--- What you should do ---
Although the entries contain pictures, copy only their text, exactly as written.

*** Source material Section Begins ***

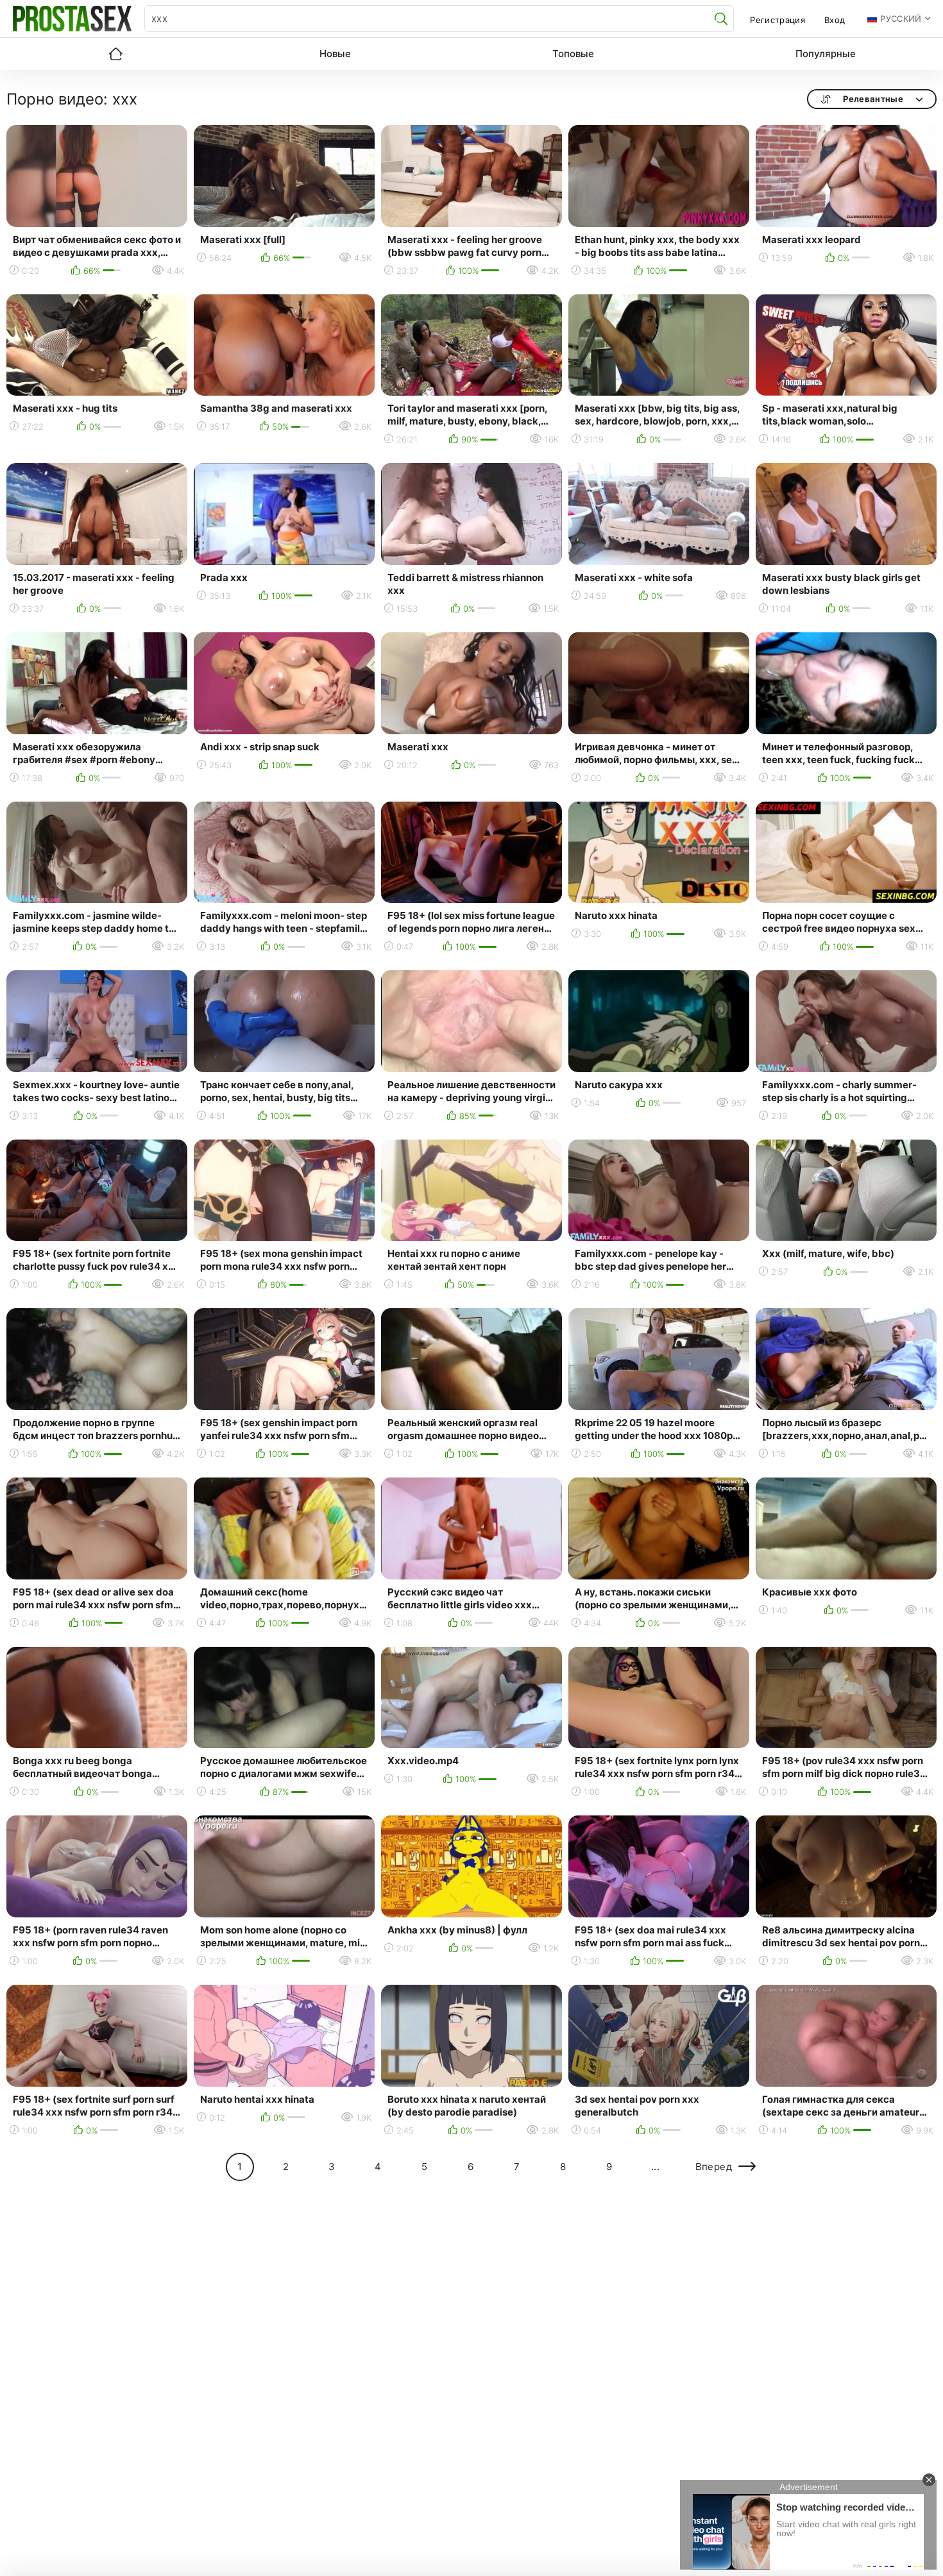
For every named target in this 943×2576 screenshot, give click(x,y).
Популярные (825, 53)
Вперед (713, 2166)
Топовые (573, 53)
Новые (335, 53)
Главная (115, 54)
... (655, 2166)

*** Source material Section Ends ***

--- Exercise result ---
For every named target in this 943×2576 screenshot, give click(x,y).
Популярные (825, 53)
Вперед (713, 2166)
Топовые (573, 53)
Новые (335, 53)
Главная (115, 54)
... (655, 2166)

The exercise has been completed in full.